In the mid 1990s I used to work about 45 minutes away from home at a gas station–much to the chagrin of my parents who couldn’t understand why the hell I had to drive 45 minutes to pump gas when there were perfectly good places to pump gas in our home town. The long and the short of it was: (1) I didn’t want to be caught pumping gas by someone I actually knew and (2) there was a girl involved (the place was owned by her father).
As with most things, the law of unintended consequences had a powerful showing here.This was the glorious year of the Ford LTD Stationwagon. First of all, since I was young and driving a lot not only did I get into my first fender-bender, run out of gas during a snowstorm and receive my first, second and third traffic citations, but I also got to listen to the radio constantly at a time when alt-rock was king. During many of my long drives into the cold, I heard songs by the band Rancid.
I can’t listen to this song without getting happy now. What the living hell was wrong with me?

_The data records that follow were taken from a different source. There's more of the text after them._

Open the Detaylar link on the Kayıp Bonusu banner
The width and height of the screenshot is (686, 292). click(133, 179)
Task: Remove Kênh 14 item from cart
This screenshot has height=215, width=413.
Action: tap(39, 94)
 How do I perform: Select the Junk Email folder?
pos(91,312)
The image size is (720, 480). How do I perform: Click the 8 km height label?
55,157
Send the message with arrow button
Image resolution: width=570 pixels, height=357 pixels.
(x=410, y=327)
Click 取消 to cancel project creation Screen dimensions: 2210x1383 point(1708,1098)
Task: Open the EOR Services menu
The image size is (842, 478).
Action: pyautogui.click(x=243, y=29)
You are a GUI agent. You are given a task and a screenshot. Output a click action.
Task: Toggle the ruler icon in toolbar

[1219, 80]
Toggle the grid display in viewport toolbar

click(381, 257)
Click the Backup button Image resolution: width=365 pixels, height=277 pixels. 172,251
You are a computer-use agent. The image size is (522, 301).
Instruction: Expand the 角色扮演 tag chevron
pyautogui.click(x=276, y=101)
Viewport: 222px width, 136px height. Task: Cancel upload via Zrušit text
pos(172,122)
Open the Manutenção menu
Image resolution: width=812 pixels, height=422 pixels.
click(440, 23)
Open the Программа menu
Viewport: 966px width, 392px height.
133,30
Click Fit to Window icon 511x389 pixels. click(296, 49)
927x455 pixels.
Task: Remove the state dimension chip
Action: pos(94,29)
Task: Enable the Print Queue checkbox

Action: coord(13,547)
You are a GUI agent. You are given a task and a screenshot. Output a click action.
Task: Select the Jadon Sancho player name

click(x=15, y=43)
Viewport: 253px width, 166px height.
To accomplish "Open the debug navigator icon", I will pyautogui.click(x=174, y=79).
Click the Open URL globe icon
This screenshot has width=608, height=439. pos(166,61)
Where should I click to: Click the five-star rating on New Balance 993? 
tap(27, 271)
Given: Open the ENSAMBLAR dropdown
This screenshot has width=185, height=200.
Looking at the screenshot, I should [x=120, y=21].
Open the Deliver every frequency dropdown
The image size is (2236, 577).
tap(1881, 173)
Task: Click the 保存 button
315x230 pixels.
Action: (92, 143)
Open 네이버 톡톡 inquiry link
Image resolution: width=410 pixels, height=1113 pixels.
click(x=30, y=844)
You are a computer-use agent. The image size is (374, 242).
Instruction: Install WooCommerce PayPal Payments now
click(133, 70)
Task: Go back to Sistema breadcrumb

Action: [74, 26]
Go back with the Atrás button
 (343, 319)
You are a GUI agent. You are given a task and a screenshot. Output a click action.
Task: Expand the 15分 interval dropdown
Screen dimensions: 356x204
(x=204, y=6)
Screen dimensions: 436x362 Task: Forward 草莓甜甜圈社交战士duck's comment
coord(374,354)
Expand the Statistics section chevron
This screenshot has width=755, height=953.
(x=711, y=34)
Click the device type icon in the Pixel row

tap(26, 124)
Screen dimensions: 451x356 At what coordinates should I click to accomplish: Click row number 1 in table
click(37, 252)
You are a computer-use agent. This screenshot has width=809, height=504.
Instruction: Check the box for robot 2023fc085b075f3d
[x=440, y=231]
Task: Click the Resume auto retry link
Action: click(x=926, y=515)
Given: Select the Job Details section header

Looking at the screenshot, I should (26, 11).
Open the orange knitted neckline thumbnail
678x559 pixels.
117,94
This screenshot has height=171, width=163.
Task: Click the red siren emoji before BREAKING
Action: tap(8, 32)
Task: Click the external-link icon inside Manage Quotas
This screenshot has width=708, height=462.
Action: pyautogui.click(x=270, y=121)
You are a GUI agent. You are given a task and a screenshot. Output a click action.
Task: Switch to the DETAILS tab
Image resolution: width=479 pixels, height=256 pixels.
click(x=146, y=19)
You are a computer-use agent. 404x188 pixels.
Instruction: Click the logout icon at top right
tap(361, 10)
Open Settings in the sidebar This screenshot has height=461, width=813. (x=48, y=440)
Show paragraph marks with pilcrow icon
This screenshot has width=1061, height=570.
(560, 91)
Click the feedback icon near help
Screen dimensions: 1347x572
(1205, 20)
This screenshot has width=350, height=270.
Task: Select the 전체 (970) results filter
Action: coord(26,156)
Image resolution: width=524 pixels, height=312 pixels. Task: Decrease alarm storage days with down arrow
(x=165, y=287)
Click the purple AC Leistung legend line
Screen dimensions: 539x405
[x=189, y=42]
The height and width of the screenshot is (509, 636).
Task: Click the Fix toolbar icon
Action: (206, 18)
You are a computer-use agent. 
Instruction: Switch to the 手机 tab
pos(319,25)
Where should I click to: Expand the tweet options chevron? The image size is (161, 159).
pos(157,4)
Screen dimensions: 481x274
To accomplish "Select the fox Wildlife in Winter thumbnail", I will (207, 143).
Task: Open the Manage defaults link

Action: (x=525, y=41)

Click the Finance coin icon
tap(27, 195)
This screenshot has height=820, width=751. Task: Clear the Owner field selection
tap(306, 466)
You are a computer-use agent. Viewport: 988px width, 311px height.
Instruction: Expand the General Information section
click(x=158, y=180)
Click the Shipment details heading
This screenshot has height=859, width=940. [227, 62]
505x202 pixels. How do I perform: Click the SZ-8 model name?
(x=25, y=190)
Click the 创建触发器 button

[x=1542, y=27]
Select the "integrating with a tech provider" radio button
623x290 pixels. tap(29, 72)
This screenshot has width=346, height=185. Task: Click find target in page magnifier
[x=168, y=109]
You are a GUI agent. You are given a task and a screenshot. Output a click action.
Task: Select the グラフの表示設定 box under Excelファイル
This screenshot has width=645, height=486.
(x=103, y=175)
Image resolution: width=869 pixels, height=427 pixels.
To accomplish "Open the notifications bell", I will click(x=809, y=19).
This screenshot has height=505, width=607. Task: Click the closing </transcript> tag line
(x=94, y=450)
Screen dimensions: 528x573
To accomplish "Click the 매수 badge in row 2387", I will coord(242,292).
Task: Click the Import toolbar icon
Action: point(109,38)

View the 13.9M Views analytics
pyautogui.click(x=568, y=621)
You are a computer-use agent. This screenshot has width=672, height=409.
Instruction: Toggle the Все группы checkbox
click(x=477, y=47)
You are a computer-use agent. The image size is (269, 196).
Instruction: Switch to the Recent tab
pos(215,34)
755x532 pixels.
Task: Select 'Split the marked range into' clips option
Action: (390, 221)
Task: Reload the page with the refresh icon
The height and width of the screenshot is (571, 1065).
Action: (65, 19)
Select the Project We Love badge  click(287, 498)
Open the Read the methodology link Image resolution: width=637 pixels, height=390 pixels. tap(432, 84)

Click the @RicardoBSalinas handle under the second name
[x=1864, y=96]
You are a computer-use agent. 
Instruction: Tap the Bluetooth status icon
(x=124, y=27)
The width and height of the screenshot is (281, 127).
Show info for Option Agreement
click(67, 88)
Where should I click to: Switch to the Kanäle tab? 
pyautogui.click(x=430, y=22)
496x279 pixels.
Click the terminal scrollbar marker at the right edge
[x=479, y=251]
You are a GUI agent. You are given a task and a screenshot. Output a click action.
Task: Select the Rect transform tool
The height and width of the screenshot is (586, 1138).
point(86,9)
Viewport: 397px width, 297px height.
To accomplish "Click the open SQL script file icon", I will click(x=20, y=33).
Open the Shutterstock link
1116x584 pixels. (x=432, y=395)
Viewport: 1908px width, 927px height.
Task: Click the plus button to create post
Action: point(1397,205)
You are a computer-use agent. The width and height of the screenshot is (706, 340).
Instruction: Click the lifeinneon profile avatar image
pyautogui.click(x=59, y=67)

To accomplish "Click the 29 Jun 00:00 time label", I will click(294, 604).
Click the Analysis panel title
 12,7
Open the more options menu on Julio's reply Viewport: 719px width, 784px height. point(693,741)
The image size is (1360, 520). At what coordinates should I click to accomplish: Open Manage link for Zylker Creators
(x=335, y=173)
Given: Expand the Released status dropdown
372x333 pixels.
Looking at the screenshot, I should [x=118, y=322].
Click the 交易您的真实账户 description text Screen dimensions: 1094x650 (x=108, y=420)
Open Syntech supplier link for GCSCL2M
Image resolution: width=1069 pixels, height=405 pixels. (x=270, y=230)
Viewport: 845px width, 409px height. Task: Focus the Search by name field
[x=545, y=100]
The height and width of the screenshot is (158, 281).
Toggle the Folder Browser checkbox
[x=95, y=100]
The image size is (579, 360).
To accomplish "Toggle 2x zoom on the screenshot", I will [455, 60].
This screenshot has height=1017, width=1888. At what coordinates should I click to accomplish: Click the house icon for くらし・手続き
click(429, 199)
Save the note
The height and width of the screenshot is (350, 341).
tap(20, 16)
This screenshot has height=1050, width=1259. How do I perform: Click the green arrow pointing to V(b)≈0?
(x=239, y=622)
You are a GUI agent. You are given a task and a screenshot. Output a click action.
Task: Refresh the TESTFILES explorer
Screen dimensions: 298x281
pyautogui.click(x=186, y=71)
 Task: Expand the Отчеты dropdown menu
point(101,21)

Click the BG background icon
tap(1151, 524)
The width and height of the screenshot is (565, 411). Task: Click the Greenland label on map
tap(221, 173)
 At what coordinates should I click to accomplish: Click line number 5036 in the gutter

As I mentioned a few months back when I was going through my obsessive phase with Palma Violets, I was dismissive of almost everything in second-wave punk for no good reason. Although I grudgingly acknowledged the quality of Green Day (and who didn’t? the radio played us all into submission), Rancid–with its snarling vocals and stripped down sound–seemed easy to mock and easier to dismiss. And yet, when I listen to it now, it seems so much more transgressive, immediate, and authentic (again, whatever that means) than a lot of the other schmaltz I thought was good. (“Wonderwall? What the fuck?)
I think that a good deal of my suspicion of punk’s second sailing has to do with poorly held and even more poorly defined ideas of authenticity and originality. At 16, I thought that such words had meaning and had no concept of things like appropriation, homage, and metamorphosis. Even worse, when it came to a band like Rancid, I was too fucking ignorant to know that two of the members were old-timers from Operation Ivy who had enough cache and real DIY punk character to make the members of Green Day blush. Hell, Rancid never even signed with a mainstream label.
So, I guess the lesson here is that if you’re worried that someone else is a poseur, you should probably check into their bona fides and, even before that, do the whole monkey in the mirror thing and make sure you’re not a complete fake. I’m trying to make amends for this and many other asshole moments in my youth. Just today I downloaded the album. My kids are going to be rocking out with safety pins this afternoon.
And what do you think of all this, my brother?